El Gobierno nacional confirmó que, por el momento, no ha activado un llamado de ayuda humanitaria internacional, a pesar de que las emergencias provocadas por las lluvias dejan más de 200.000 damnificados en el país. En el departamento de Córdoba, al menos 68.000 familias permanecen afectadas por inundaciones.
El anuncio se produjo luego de que el Gobierno de Estados Unidos, bajo la administración de Donald Trump, informara que enviaría alimentos, kits de saneamiento de agua y suministros para refugios temporales para beneficiar a 1.400 hogares en Córdoba.
El director de la Unidad Nacional para la Gestión del Riesgo de Desastres (UNGRD), Carlos Carrillo, explicó que la ayuda internacional solo se activa por solicitud formal del Gobierno nacional y aseguró que el Sistema Nacional de Gestión del Riesgo de Desastres mantiene activa la respuesta con más de 220 toneladas de ayudas despachadas.

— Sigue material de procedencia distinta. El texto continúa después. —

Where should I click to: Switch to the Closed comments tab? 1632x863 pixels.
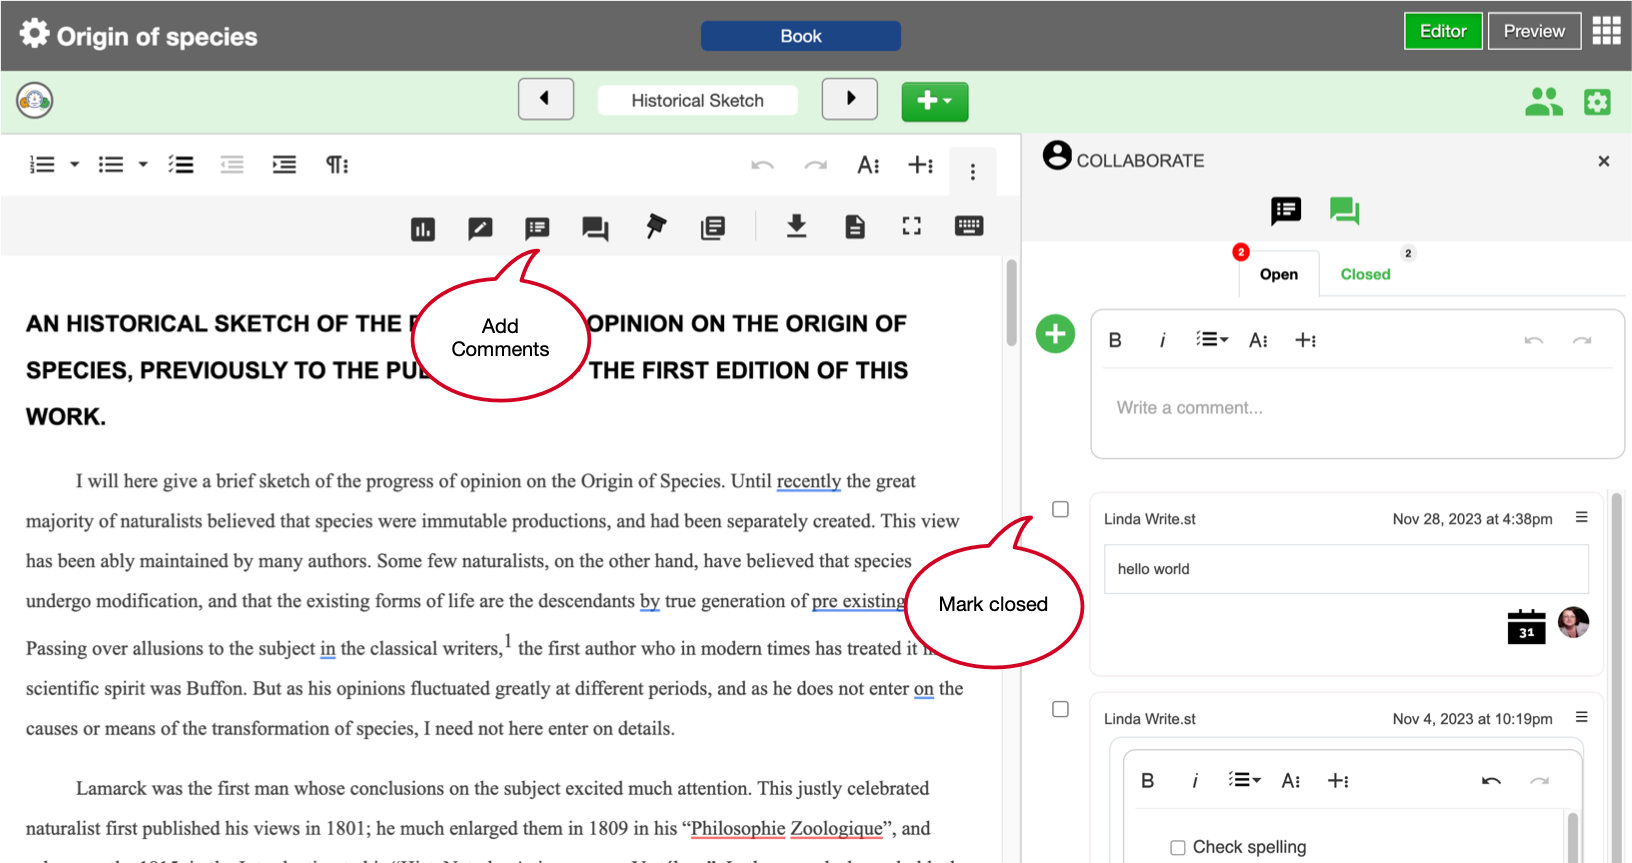point(1365,274)
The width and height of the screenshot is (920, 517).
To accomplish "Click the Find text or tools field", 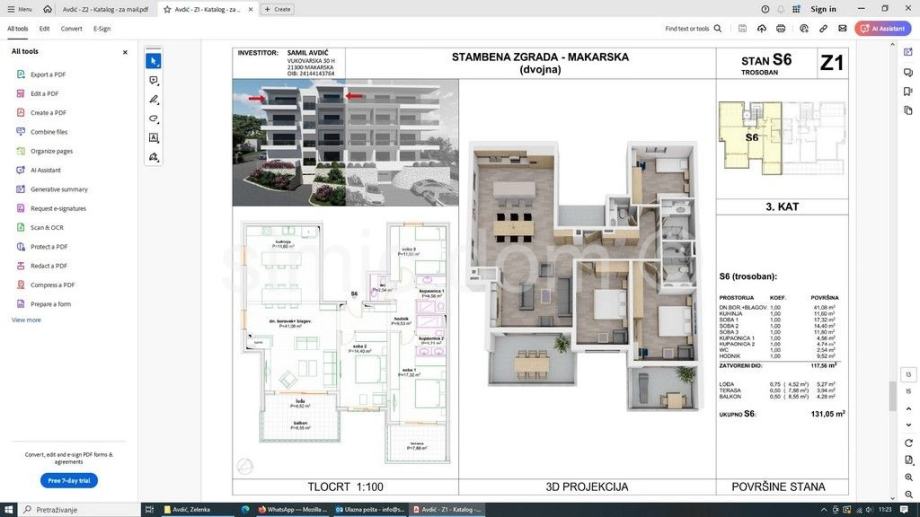I will [x=693, y=28].
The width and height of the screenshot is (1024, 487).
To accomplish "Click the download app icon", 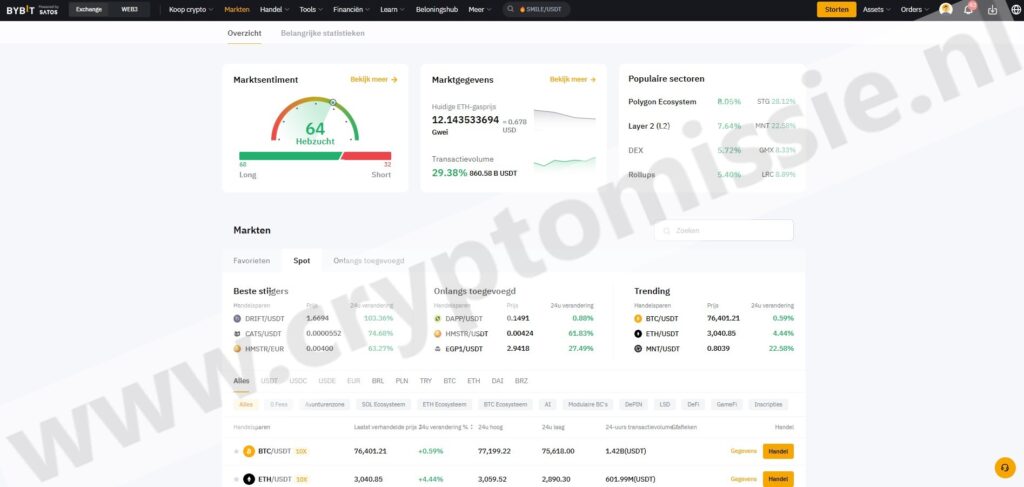I will click(992, 10).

“La emergencia no es un espacio de disputa política”, señaló Carrillo, quien también reiteró que cualquier solicitud de cooperación debe tramitarse exclusivamente a través de la Cancillería.
No obstante, días atrás la propia UNGRD había advertido que la magnitud de la recuperación estructural supera las capacidades financieras ordinarias del Gobierno, lo que ha llevado a plantear la necesidad de medidas adicionales como la declaratoria de emergencia económica.
El debate se centra ahora en la capacidad de respuesta interna frente a la magnitud de la crisis y en el papel de la cooperación internacional ante fenómenos meteorológicos atípicos que impactan con mayor frecuencia al país.